**WHAT THE EXERCISE ASKS**
What follows is a set of records; copy all of it exactly.

(Stored records)

....

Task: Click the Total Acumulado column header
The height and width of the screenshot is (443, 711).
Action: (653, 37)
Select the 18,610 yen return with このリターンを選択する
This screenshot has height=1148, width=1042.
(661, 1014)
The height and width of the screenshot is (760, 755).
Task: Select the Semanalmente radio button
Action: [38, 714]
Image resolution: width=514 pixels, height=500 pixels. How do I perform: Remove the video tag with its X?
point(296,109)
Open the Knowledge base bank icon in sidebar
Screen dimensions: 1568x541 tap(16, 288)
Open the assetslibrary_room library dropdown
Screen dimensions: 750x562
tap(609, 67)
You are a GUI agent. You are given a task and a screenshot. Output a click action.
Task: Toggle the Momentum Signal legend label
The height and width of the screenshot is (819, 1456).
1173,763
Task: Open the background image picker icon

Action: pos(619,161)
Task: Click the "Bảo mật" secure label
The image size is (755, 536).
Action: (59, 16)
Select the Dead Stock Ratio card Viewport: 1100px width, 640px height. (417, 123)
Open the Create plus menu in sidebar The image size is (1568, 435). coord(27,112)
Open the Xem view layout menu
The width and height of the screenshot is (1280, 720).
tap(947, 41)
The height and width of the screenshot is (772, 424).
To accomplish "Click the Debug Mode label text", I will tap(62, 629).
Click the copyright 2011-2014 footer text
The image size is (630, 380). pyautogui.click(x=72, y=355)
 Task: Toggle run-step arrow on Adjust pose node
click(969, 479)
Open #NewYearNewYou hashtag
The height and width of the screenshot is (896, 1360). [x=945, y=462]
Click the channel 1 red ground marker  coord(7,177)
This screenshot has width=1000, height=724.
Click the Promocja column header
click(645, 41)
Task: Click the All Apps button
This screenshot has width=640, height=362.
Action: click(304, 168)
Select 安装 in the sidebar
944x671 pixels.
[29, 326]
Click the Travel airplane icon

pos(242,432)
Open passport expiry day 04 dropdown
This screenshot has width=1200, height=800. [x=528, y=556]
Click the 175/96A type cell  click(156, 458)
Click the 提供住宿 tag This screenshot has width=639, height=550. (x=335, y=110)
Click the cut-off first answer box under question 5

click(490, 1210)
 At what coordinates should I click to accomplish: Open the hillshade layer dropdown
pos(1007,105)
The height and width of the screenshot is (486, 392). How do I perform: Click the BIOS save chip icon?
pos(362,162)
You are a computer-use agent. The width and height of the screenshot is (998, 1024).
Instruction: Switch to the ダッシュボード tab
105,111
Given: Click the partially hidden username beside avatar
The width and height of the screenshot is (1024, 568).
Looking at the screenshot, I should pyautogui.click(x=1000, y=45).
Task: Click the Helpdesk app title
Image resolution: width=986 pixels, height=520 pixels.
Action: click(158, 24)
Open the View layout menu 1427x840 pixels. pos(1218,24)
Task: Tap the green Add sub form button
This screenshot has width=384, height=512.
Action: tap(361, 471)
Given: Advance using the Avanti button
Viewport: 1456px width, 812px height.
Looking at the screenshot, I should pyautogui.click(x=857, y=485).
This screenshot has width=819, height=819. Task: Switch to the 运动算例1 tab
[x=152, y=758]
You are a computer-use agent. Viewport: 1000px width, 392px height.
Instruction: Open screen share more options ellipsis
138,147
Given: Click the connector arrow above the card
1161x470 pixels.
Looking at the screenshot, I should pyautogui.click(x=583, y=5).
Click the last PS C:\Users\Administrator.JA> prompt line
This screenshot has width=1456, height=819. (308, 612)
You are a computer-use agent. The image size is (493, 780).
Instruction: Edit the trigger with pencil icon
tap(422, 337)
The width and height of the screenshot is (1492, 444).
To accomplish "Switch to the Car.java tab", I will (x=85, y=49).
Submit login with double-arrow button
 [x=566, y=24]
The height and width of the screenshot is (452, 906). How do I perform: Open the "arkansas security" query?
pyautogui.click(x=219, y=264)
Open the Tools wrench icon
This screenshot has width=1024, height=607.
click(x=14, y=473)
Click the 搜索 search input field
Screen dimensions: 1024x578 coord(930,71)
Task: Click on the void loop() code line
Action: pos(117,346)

....

**ANSWER TO THIS PROBLEM**
Task: Click the Total Acumulado column header
The height and width of the screenshot is (443, 711).
Action: (653, 37)
Select the 18,610 yen return with このリターンを選択する
This screenshot has height=1148, width=1042.
(661, 1014)
The height and width of the screenshot is (760, 755).
Task: Select the Semanalmente radio button
Action: [38, 714]
Image resolution: width=514 pixels, height=500 pixels. How do I perform: Remove the video tag with its X?
point(296,109)
Open the Knowledge base bank icon in sidebar
Screen dimensions: 1568x541 tap(16, 288)
Open the assetslibrary_room library dropdown
Screen dimensions: 750x562
tap(609, 67)
You are a GUI agent. You are given a task and a screenshot. Output a click action.
Task: Toggle the Momentum Signal legend label
The height and width of the screenshot is (819, 1456).
1173,763
Task: Open the background image picker icon

Action: pos(619,161)
Task: Click the "Bảo mật" secure label
The image size is (755, 536).
Action: (59, 16)
Select the Dead Stock Ratio card Viewport: 1100px width, 640px height. (417, 123)
Open the Create plus menu in sidebar The image size is (1568, 435). coord(27,112)
Open the Xem view layout menu
The width and height of the screenshot is (1280, 720).
tap(947, 41)
The height and width of the screenshot is (772, 424).
To accomplish "Click the Debug Mode label text", I will tap(62, 629).
Click the copyright 2011-2014 footer text
The image size is (630, 380). pyautogui.click(x=72, y=355)
 Task: Toggle run-step arrow on Adjust pose node
click(969, 479)
Open #NewYearNewYou hashtag
The height and width of the screenshot is (896, 1360). [x=945, y=462]
Click the channel 1 red ground marker  coord(7,177)
This screenshot has width=1000, height=724.
Click the Promocja column header
click(645, 41)
Task: Click the All Apps button
This screenshot has width=640, height=362.
Action: click(304, 168)
Select 安装 in the sidebar
944x671 pixels.
[29, 326]
Click the Travel airplane icon

pos(242,432)
Open passport expiry day 04 dropdown
This screenshot has width=1200, height=800. [x=528, y=556]
Click the 175/96A type cell  click(156, 458)
Click the 提供住宿 tag This screenshot has width=639, height=550. (x=335, y=110)
Click the cut-off first answer box under question 5

click(490, 1210)
 At what coordinates should I click to accomplish: Open the hillshade layer dropdown
pos(1007,105)
The height and width of the screenshot is (486, 392). How do I perform: Click the BIOS save chip icon?
pos(362,162)
You are a computer-use agent. The width and height of the screenshot is (998, 1024).
Instruction: Switch to the ダッシュボード tab
105,111
Given: Click the partially hidden username beside avatar
The width and height of the screenshot is (1024, 568).
Looking at the screenshot, I should pyautogui.click(x=1000, y=45).
Task: Click the Helpdesk app title
Image resolution: width=986 pixels, height=520 pixels.
Action: click(158, 24)
Open the View layout menu 1427x840 pixels. pos(1218,24)
Task: Tap the green Add sub form button
This screenshot has width=384, height=512.
Action: tap(361, 471)
Given: Advance using the Avanti button
Viewport: 1456px width, 812px height.
Looking at the screenshot, I should pyautogui.click(x=857, y=485).
This screenshot has width=819, height=819. Task: Switch to the 运动算例1 tab
[x=152, y=758]
You are a computer-use agent. Viewport: 1000px width, 392px height.
Instruction: Open screen share more options ellipsis
138,147
Given: Click the connector arrow above the card
1161x470 pixels.
Looking at the screenshot, I should pyautogui.click(x=583, y=5).
Click the last PS C:\Users\Administrator.JA> prompt line
This screenshot has width=1456, height=819. (308, 612)
You are a computer-use agent. The image size is (493, 780).
Instruction: Edit the trigger with pencil icon
tap(422, 337)
The width and height of the screenshot is (1492, 444).
To accomplish "Switch to the Car.java tab", I will (x=85, y=49).
Submit login with double-arrow button
 [x=566, y=24]
The height and width of the screenshot is (452, 906). How do I perform: Open the "arkansas security" query?
pyautogui.click(x=219, y=264)
Open the Tools wrench icon
This screenshot has width=1024, height=607.
click(x=14, y=473)
Click the 搜索 search input field
Screen dimensions: 1024x578 coord(930,71)
Task: Click on the void loop() code line
Action: pos(117,346)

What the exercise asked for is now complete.